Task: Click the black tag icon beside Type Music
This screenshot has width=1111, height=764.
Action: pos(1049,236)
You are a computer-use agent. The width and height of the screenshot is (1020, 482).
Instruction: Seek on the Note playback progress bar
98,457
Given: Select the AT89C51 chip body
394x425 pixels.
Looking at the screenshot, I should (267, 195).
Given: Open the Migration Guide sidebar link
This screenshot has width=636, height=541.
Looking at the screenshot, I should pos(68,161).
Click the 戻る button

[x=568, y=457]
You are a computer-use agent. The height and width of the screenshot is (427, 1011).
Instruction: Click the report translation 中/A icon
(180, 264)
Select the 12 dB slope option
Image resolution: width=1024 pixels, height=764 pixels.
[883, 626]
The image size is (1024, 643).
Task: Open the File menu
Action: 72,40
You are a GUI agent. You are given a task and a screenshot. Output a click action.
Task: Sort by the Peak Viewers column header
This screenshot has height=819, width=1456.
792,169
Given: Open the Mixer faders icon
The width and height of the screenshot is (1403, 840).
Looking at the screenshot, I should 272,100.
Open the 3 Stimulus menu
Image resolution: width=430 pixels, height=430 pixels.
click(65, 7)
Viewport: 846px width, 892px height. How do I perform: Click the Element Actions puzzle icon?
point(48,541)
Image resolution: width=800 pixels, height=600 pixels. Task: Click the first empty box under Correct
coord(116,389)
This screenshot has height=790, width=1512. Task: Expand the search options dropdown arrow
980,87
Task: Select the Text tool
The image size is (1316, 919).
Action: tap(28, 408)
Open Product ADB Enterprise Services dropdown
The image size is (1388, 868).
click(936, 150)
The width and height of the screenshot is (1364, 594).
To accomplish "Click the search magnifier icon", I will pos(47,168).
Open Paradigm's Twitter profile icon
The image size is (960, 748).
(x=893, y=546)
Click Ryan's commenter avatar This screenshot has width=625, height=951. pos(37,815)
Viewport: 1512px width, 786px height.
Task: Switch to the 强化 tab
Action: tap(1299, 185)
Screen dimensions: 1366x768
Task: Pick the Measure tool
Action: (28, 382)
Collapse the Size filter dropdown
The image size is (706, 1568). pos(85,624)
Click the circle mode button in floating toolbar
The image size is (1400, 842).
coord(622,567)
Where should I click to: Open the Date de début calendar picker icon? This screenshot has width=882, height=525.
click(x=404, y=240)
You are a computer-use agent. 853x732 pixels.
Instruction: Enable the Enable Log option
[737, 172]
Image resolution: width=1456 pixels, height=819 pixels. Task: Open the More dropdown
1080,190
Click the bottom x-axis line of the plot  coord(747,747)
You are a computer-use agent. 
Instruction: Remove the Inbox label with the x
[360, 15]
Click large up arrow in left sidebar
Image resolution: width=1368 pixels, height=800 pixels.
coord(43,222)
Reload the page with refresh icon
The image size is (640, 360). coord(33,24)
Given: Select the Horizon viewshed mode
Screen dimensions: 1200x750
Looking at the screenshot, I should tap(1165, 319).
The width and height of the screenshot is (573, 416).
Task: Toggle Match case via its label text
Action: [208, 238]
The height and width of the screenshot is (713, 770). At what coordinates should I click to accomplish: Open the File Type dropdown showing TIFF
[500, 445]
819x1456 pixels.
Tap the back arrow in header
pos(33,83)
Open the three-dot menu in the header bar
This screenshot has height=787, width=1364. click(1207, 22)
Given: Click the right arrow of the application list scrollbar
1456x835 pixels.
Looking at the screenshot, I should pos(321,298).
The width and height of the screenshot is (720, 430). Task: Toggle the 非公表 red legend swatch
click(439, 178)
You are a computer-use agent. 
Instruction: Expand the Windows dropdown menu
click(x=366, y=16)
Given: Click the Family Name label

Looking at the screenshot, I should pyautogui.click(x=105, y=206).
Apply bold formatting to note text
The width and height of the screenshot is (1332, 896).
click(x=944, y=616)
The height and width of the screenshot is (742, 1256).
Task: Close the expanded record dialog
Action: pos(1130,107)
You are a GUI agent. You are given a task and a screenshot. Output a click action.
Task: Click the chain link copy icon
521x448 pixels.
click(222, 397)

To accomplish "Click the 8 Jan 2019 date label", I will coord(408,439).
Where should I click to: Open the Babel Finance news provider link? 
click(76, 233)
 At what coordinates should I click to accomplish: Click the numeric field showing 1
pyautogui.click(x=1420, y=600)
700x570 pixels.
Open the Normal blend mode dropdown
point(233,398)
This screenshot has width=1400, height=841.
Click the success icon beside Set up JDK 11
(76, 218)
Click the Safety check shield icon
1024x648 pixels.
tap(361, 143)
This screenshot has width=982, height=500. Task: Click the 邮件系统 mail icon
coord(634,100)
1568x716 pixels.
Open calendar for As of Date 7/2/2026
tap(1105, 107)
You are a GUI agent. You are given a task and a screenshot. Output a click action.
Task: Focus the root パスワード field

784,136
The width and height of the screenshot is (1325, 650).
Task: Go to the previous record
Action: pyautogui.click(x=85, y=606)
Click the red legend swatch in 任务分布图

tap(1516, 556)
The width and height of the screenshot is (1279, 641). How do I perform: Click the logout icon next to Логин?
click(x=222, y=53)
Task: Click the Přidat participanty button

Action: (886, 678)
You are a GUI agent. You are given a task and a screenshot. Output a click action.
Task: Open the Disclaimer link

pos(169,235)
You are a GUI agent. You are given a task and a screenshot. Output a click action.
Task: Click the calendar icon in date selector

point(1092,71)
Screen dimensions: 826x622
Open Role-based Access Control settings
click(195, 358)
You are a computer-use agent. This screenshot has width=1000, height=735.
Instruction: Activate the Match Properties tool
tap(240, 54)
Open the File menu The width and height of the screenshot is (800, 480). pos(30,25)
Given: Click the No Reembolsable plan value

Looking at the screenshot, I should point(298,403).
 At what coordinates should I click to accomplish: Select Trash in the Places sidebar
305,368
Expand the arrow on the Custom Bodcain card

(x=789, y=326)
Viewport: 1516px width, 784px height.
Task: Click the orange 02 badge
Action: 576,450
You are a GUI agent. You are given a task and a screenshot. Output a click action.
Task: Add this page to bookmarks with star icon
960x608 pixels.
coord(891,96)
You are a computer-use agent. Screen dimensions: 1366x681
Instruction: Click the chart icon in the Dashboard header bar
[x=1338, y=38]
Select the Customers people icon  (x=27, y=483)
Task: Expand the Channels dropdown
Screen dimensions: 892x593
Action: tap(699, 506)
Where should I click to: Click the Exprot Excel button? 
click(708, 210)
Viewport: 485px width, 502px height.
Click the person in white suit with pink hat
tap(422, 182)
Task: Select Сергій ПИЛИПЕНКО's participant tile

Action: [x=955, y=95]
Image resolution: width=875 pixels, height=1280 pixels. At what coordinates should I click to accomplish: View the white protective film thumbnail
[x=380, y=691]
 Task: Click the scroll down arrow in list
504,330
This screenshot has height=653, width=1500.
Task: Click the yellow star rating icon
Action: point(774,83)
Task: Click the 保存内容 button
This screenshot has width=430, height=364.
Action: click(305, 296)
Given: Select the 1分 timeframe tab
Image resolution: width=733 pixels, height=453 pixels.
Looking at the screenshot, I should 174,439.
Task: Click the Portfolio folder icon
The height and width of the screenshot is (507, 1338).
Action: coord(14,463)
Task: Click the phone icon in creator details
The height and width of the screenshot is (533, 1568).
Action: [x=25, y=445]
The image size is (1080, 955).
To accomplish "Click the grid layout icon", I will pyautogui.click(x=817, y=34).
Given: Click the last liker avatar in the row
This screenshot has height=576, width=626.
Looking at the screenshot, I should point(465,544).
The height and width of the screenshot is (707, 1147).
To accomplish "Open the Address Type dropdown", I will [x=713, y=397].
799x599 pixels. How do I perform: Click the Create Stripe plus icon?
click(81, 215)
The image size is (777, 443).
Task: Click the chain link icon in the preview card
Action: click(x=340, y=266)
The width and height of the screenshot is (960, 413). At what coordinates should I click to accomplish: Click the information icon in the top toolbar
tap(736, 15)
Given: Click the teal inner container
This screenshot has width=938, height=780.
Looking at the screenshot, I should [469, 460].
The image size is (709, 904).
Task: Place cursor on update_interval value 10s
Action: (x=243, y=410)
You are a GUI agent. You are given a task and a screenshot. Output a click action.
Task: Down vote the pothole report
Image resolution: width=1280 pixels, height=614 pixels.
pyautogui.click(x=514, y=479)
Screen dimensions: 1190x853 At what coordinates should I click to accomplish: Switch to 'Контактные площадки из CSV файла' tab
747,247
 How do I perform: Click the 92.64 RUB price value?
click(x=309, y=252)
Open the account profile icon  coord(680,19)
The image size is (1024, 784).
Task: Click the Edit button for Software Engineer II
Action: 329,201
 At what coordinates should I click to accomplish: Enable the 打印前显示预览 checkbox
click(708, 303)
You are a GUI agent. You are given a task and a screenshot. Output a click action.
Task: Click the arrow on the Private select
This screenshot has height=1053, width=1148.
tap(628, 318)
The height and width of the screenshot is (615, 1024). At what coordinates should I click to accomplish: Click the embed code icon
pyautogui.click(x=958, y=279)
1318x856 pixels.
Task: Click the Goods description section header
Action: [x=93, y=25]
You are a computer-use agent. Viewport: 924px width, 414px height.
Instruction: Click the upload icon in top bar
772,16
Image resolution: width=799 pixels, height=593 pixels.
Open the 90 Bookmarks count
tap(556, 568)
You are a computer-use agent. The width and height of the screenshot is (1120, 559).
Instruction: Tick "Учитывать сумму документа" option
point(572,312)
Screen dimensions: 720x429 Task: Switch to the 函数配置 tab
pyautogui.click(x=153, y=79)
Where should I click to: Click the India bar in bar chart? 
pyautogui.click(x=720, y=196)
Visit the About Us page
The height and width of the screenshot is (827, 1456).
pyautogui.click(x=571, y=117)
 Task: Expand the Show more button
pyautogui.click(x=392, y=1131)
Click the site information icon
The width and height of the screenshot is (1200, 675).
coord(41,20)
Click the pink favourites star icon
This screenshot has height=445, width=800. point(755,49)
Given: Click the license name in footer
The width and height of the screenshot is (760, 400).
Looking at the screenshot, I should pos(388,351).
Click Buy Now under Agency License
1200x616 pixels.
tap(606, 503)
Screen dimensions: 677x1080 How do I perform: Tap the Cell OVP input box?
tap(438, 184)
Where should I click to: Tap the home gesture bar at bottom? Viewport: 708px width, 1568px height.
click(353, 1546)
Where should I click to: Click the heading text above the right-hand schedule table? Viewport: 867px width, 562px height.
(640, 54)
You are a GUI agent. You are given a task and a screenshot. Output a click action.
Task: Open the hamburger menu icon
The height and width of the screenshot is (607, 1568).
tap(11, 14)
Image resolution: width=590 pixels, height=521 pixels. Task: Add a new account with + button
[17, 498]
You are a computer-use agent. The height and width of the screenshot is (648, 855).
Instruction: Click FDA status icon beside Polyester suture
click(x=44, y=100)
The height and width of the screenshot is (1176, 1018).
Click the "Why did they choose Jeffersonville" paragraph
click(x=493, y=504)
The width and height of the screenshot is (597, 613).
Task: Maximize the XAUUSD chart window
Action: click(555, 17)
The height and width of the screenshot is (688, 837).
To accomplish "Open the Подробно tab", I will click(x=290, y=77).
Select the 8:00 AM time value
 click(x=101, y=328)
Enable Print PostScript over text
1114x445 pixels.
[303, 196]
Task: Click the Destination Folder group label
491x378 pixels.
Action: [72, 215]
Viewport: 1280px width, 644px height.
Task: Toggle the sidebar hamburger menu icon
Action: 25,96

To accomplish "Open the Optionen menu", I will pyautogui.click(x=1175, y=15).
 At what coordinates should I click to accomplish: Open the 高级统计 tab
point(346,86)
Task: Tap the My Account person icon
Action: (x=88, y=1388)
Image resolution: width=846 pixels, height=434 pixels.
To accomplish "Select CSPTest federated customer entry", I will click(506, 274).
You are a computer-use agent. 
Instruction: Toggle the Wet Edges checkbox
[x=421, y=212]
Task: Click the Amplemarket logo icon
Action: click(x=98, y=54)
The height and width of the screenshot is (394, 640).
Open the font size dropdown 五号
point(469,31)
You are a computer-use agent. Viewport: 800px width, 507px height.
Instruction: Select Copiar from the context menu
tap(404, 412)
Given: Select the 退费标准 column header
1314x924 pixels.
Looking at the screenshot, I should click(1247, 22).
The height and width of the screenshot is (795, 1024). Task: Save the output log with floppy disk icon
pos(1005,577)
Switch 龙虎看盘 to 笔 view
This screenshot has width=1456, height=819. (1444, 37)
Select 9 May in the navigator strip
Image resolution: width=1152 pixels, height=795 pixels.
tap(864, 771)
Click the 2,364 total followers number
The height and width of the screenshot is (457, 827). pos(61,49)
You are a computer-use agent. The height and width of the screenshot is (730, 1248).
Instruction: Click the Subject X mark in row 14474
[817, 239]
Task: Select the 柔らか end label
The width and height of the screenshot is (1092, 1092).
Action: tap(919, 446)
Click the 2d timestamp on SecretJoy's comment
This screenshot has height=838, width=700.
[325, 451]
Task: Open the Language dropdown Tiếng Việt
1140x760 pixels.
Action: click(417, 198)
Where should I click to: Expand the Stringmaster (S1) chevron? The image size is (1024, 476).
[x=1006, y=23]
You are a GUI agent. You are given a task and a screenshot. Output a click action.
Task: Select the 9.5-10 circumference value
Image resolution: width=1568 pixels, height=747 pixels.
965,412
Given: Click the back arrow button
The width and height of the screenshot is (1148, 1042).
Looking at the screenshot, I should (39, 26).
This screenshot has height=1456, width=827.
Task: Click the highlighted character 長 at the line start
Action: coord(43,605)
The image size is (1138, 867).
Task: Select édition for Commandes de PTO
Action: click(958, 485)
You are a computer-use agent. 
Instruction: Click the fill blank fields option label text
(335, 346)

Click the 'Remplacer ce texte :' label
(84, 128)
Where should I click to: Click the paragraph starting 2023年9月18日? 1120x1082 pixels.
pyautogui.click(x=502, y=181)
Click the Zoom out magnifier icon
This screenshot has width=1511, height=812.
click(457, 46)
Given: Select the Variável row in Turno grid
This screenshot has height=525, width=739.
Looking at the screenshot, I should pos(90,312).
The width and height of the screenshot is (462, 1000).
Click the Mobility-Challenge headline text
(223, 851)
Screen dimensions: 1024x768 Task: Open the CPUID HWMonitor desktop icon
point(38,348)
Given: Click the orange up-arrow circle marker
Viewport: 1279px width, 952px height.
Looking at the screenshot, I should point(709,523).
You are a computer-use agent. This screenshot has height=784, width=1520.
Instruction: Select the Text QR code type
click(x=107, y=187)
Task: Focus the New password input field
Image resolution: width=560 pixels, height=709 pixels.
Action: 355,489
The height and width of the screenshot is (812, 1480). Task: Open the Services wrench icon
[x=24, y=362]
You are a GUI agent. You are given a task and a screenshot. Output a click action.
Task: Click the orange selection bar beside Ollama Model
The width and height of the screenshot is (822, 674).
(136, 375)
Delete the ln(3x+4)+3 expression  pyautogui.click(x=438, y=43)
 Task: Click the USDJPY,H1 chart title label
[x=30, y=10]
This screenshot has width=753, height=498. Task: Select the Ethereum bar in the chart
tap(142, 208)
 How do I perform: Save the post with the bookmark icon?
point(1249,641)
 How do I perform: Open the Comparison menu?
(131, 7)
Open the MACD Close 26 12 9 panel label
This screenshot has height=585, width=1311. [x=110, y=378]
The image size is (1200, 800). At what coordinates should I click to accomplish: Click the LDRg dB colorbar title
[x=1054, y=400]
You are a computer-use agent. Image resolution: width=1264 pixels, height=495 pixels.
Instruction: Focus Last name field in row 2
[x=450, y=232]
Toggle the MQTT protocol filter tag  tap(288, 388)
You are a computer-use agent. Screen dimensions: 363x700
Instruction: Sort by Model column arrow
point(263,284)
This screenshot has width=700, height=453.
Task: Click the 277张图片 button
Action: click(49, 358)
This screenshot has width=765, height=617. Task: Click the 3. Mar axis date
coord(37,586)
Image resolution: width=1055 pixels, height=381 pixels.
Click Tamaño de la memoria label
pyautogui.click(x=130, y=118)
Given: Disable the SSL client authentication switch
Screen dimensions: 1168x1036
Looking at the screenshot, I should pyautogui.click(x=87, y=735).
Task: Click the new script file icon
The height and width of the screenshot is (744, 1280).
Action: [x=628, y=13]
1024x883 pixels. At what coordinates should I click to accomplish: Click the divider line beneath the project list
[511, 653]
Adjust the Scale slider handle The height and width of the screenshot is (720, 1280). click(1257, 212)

(TASK TO COMPLETE):
Wherever a line of the material has the word "grid", add it to a tally; give only the final number.

(PROBLEM SOLUTION):
2